======== RECORDS PROVIDED
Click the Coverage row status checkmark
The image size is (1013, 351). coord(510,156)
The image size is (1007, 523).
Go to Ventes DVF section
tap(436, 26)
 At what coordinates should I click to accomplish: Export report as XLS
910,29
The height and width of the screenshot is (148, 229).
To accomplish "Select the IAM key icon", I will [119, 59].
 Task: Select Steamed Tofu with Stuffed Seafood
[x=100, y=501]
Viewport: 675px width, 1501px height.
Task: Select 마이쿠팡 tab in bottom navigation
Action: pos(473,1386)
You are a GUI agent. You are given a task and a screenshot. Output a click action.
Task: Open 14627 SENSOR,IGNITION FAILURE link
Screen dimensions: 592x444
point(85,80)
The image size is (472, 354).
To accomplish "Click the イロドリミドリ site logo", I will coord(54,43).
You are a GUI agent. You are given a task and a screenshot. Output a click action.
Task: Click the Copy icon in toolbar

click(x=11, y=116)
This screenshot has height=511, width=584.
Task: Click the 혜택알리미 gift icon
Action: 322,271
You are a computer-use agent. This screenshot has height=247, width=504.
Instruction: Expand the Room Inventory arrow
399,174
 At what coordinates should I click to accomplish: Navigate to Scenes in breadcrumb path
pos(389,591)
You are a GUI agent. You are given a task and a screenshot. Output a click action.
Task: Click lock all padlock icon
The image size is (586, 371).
================
◆ WHAT YOU WILL DO ◆
Please print exactly the lines from the one containing "Instruction: Expand the Room Inventory arrow" through the last line of the material.

◆ THE ANSWER ◆
Instruction: Expand the Room Inventory arrow
399,174
 At what coordinates should I click to accomplish: Navigate to Scenes in breadcrumb path
pos(389,591)
You are a GUI agent. You are given a task and a screenshot. Output a click action.
Task: Click lock all padlock icon
The image size is (586, 371).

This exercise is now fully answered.